Ce que cette histoire raconte de Paul, aujourd’hui

On pourrait rire de tout ça. Dire que c’est un détail, une anecdote, un coup de com. Mais ce serait passer à côté de ce que McCartney fait depuis soixante ans : il communique par gestes simples. Il laisse des indices modestes. Il préfère la continuité au fracas.

Choisir quatre films préférés, c’est forcément réducteur. Personne ne se résume à quatre titres. Mais McCartney, lui, s’y prête comme à un jeu de studio : contrainte minimale, signification maximale. Et le résultat est cohérent. Il dit un homme qui n’a pas honte de ses origines rock’n’roll, un homme qui admire les grandes performances dramatiques, un homme qui respecte les œuvres contemporaines quand elles sont fortes, et un homme qui garde la musique au centre, même quand il parle de cinéma.

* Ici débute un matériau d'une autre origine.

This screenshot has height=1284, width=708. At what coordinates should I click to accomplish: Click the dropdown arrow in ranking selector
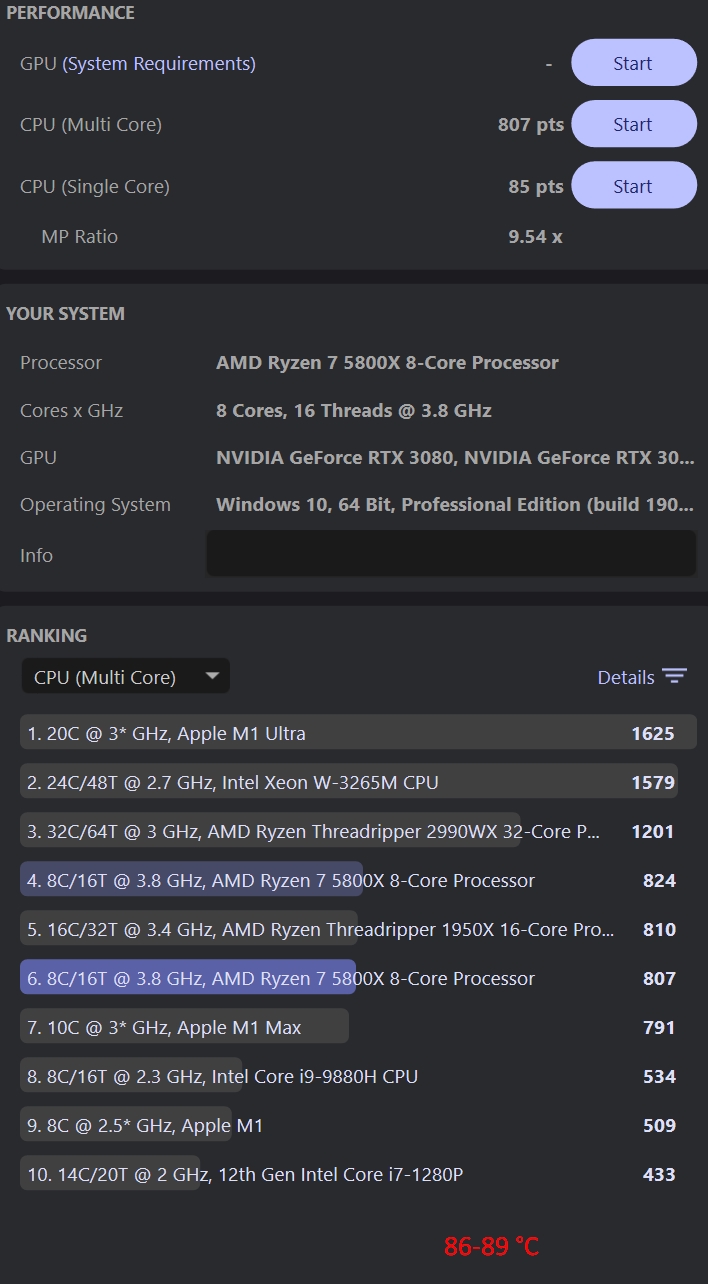(x=212, y=676)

Au moment où “Man on the Run” arrive sur Prime Video, cette petite fenêtre Letterboxd ressemble à une scène d’exposition. McCartney n’est pas seulement un personnage de documentaire. Il n’est pas seulement une statue pop. Il est encore un spectateur qui aime “revoir encore et encore”. Il est encore un type qui peut dire “fantastique film” comme on dirait “fantastique chanson”, avec la même simplicité, la même curiosité intacte.

Et si l’on devait tirer une morale de cette micro-histoire, ce serait peut-être celle-ci, empruntée à Linda et adoptée par Paul comme un mantra : c’est autorisé. Autorisé d’aimer des films de 1956 et de 2017 dans le même souffle. Autorisé de rester moderne sans renier le passé. Autorisé de continuer à courir, même quand on a déjà tout gagné.